**What to do:**
Check the records below for the word "link" and state how many lines contain it, replying with the number only.

(Data extracts begins)

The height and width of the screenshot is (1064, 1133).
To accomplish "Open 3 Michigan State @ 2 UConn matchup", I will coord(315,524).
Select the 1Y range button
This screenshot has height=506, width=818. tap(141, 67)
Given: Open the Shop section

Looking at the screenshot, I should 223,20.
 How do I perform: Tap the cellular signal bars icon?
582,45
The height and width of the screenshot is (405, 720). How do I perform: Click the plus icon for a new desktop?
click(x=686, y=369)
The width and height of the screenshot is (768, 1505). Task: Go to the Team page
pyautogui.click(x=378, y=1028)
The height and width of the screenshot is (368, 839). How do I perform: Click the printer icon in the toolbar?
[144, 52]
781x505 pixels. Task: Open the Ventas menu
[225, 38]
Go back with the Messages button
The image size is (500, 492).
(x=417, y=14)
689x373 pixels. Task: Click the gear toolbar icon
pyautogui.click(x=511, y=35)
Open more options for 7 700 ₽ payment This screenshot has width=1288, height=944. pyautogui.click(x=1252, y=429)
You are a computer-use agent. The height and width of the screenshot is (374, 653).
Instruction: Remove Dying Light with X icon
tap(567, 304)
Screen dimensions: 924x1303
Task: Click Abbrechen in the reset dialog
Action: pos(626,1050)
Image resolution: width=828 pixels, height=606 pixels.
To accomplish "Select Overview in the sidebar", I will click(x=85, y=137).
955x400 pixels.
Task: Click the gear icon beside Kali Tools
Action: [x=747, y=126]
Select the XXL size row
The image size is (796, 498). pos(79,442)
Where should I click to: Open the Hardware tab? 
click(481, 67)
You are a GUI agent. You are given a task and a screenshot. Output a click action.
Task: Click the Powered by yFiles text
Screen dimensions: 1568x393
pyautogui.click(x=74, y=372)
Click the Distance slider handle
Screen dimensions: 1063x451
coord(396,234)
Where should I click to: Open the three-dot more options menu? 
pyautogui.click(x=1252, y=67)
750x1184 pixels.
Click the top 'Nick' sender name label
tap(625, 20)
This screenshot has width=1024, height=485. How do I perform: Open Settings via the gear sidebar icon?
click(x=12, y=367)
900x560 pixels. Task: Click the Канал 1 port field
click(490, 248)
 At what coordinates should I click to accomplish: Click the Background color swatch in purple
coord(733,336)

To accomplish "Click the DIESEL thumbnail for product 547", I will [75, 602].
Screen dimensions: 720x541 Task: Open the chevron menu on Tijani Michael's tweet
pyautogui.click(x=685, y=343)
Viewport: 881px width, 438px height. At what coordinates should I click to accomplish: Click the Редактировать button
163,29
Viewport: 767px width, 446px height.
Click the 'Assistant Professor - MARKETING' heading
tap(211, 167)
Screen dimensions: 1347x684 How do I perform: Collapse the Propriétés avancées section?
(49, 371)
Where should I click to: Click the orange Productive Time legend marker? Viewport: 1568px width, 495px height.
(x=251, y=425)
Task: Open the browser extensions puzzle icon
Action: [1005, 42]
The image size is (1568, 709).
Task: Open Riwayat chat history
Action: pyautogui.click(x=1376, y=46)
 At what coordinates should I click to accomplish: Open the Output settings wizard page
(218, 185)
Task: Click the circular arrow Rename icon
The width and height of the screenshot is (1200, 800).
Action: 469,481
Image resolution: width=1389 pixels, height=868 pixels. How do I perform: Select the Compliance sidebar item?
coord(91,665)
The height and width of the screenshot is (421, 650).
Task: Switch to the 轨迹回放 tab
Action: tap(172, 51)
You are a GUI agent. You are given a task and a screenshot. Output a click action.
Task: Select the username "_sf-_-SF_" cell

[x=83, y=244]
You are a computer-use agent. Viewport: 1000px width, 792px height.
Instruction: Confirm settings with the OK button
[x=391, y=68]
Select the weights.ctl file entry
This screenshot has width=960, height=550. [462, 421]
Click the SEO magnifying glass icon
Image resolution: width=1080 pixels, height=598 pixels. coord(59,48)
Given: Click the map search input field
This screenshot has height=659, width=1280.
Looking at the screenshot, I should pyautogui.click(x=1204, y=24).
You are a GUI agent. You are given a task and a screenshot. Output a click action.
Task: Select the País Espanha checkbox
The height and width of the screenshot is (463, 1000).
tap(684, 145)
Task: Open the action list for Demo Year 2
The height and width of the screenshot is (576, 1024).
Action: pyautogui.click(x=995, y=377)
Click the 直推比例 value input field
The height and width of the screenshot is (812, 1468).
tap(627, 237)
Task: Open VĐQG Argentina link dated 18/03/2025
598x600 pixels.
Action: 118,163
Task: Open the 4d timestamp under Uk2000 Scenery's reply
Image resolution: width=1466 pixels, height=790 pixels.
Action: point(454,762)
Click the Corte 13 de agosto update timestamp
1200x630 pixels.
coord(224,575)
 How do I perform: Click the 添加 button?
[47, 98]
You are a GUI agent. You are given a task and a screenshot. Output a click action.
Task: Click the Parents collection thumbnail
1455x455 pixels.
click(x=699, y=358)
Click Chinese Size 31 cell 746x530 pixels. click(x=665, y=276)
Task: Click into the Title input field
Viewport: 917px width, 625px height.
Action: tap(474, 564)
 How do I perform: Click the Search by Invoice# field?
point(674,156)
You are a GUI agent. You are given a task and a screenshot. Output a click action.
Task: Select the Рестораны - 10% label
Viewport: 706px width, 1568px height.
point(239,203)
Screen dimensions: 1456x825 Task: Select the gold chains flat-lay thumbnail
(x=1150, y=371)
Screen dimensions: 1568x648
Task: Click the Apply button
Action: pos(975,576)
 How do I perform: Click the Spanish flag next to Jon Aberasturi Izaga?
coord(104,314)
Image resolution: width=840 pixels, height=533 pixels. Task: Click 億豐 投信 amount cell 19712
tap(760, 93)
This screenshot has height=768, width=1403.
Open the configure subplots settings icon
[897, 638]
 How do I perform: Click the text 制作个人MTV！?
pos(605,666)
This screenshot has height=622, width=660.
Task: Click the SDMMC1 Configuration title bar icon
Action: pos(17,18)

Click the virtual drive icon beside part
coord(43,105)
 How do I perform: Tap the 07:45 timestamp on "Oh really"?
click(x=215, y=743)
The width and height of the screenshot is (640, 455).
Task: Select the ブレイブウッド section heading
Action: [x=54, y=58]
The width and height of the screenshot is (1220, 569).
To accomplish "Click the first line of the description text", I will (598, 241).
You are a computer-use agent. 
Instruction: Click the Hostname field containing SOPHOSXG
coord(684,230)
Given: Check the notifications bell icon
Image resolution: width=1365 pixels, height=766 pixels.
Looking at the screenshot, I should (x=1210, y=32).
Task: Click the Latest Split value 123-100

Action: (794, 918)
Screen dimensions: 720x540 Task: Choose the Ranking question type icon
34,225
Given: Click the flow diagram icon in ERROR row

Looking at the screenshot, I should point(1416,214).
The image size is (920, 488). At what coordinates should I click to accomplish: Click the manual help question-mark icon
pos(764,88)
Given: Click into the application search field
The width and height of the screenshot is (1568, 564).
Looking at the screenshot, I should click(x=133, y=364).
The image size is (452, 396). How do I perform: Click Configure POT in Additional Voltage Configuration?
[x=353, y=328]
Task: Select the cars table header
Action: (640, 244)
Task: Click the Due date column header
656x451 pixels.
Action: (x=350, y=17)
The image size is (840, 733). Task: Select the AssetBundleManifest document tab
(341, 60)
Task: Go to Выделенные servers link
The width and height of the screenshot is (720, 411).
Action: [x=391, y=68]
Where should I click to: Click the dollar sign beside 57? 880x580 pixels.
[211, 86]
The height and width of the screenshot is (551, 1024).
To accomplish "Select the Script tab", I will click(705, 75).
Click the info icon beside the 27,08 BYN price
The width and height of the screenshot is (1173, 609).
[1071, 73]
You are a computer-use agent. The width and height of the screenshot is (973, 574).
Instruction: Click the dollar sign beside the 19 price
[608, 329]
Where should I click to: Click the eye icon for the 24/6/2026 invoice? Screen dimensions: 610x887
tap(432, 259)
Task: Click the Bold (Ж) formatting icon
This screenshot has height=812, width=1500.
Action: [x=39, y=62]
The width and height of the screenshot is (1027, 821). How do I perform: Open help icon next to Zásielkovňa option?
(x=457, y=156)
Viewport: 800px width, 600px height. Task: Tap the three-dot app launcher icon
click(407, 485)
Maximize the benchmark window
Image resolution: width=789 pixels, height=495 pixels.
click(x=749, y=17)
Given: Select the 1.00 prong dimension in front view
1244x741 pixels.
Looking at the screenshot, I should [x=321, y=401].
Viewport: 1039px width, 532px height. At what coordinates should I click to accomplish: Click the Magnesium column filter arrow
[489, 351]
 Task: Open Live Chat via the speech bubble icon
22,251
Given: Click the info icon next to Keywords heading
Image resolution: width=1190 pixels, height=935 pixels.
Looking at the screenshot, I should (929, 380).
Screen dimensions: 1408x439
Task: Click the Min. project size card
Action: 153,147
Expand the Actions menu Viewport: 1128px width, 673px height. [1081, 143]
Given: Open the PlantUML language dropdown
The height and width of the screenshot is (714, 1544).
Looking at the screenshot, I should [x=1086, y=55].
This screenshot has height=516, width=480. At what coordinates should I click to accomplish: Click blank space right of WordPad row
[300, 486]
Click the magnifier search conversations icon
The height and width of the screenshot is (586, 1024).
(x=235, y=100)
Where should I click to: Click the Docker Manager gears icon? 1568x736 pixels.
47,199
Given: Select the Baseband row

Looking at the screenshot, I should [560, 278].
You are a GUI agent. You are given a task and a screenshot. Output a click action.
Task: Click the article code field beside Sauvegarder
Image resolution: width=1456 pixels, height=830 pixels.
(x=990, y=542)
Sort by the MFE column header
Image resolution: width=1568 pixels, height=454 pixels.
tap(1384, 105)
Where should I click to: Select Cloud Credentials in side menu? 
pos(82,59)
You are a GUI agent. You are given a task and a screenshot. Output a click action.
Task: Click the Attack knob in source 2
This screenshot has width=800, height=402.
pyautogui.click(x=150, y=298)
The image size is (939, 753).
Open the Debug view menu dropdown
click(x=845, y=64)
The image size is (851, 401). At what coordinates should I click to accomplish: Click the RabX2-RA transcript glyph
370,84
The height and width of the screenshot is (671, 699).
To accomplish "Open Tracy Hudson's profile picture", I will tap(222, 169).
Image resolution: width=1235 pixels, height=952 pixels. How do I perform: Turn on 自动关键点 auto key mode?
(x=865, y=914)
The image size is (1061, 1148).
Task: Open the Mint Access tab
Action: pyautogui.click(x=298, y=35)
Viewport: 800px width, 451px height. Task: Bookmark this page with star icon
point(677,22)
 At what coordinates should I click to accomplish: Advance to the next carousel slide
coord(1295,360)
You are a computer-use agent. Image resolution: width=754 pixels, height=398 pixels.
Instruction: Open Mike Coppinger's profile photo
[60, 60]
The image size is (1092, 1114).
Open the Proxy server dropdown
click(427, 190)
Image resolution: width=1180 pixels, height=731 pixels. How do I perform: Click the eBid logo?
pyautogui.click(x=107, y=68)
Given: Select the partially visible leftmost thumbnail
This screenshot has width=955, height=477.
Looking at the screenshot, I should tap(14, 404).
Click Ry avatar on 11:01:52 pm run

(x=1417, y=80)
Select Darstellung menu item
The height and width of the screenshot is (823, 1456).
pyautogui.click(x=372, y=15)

(Data extracts ends)

**Result for this exercise:**
2